O único filme que encontrei com volumes é do universo do cinema de amadores, em 9.5 mm. É um filme documental sobre a vida das borboletas feito por um engenheiro cheio de paciência, em imagem real. O genérico do filme mostra um brinquedo, um patinho marinheiro vagamente inspirado no Pato Donald. Esse boneco é articulado, entra em cena e vai buscar uma letra e fixa-a no painel, e depois vai buscar outra letra e fixa-a no painel, e depois vai buscar outra letra e assim por diante. No fim forma o título do filme. E isto é feito em animação de volumes. É a mais antiga que encontro naquelas épocas.

E é de quando?

É de 1937. Note-se que o uso do desenho em animação é muito mais antigo do que o uso da volumetria. O verdadeiro desenho animado evolui naturalmente do ambiente das lanternas mágicas. Aqui em Portugal, os anos 1950 e seguintes vão reinventar a animação em Portugal. Na publicidade, mais uma vez, onde estão os meios técnicos e o dinheiro, onde as pessoas fazem muitos filmes e ganham experiência. Temos o papel preponderante do Servais Tiago e do Mário Neves, nos anos 50, e mais tarde nos anos 60, do Artur Correia e o Ricardo Neto. Esta geração é que catapulta a animação para o que é hoje em dia. Nessa altura, os intervenientes são completamente diferentes: já não são designers ou ilustradores, são animadores. Até que enfim apareceu a profissão de animador! O primeiro profissional terá sido Servais Tiago que depois de fazer um filmezinho em 1943, o Automania, em 9.5 mm, nos anos 50 começa a fazer publicidade. É entre esta gente — o Servais Tiago, o Mário Neves e depois o filho dele, o Mário Jorge — que se vai construir um grande repertório de conhecimentos e equipamentos e se consegue treinar e educar os diretores comerciais das empresas para utilizarem a animação porque despertava a atenção do público. Mais tarde, esses equipamentos puderam ser utilizados por malta nova que queria fazer experiências enquanto autores. Mas isso são histórias para outro livro.

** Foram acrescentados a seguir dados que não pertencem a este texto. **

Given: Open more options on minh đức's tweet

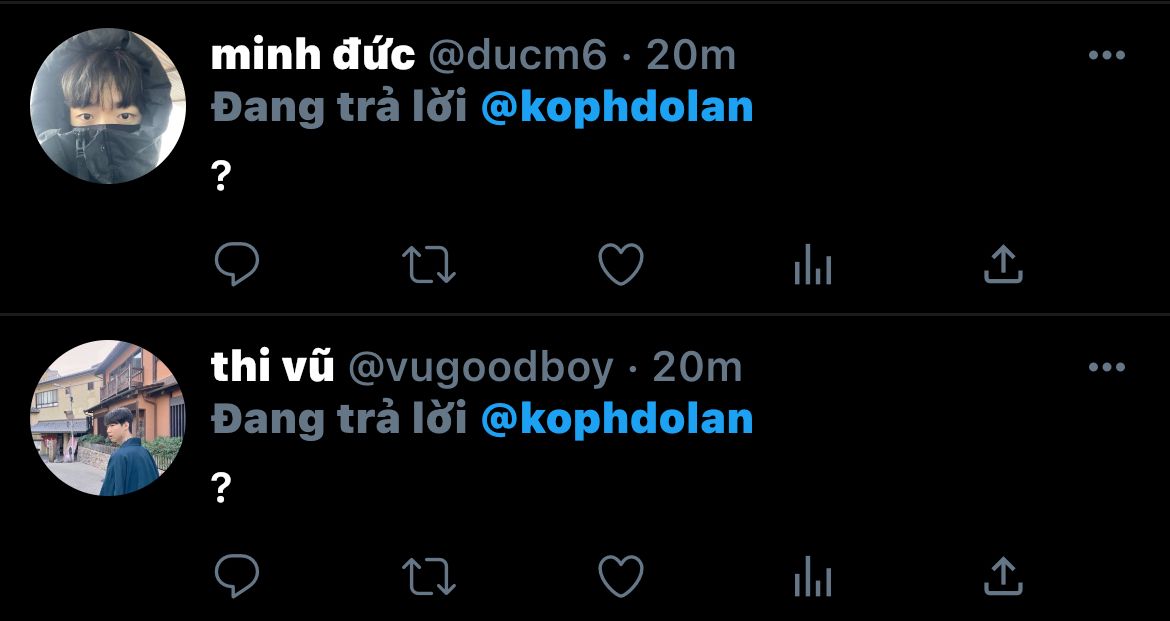Looking at the screenshot, I should tap(1107, 54).
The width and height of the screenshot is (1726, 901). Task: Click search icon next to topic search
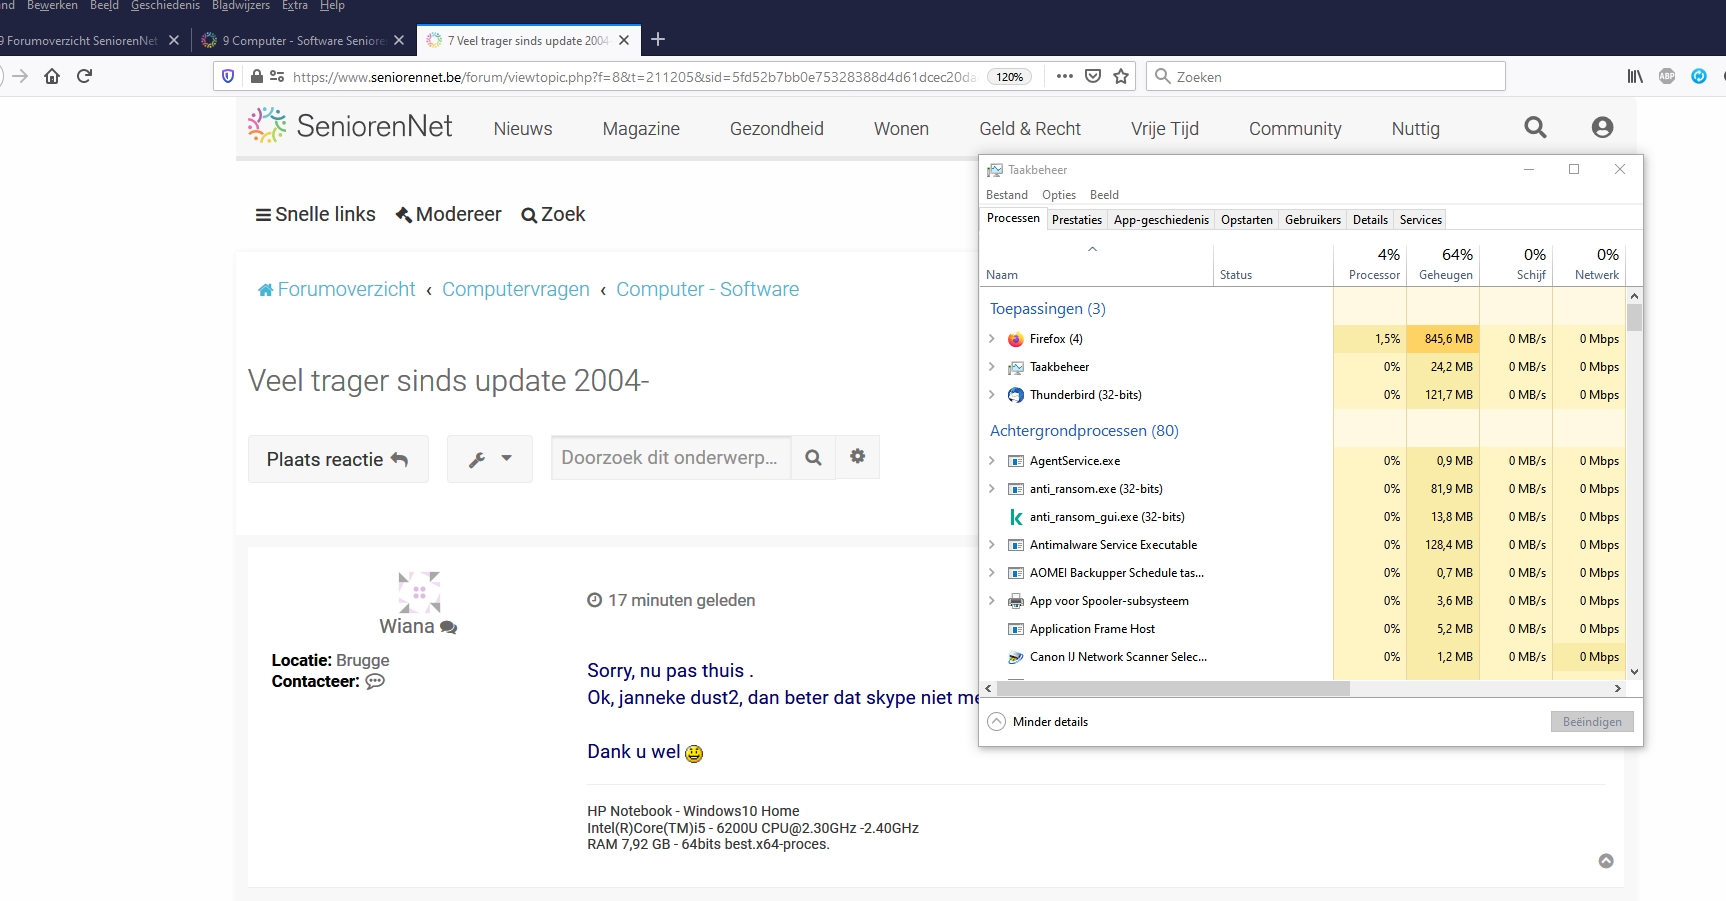[813, 458]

Durante dois anos, Paulo Cambraia, passou longas horas na Biblioteca Nacional de Portugal, na Hemeroteca Municipal e no Arquivo Nacional de Imagens em Movimento da Cinemateca Portuguesa — Museu do Cinema (ANIM). Fez “um trabalho de paleontólogo”: escavar na terra em busca de provas daquilo que muitas vezes é apenas referido. Por exemplo, lê num artigo de jornal que um artista plástico declara a intenção de fazer um filme de animação e só descansa quando encontra o filme e pode vê-lo, confirmando que o que vê é, de facto, animação. Por vezes as referências que encontra não passam de “candidatos” a filme, porque ficaram perdidas no tempo as provas da sua existência e projeções. Assim se constrói este primeiro volume de Um percurso pelo Cinema Português deAnimação que abrange os anos entre 1900 e 1929. Com a mesma metodologia, está previsto já o segundo volume, que irá de 1930 a 1949. Poderemos ainda vir a ter um terceiro volume a começar a meio do século XX. A proximidade ao tempo presente faz com que haja cada vez mais filmes e mais fontes. Neste primeiro volume, por outro lado, abundam as imagens dos poucos exemplos confirmados de animação — e também um útil e esclarecedor glossário de termos.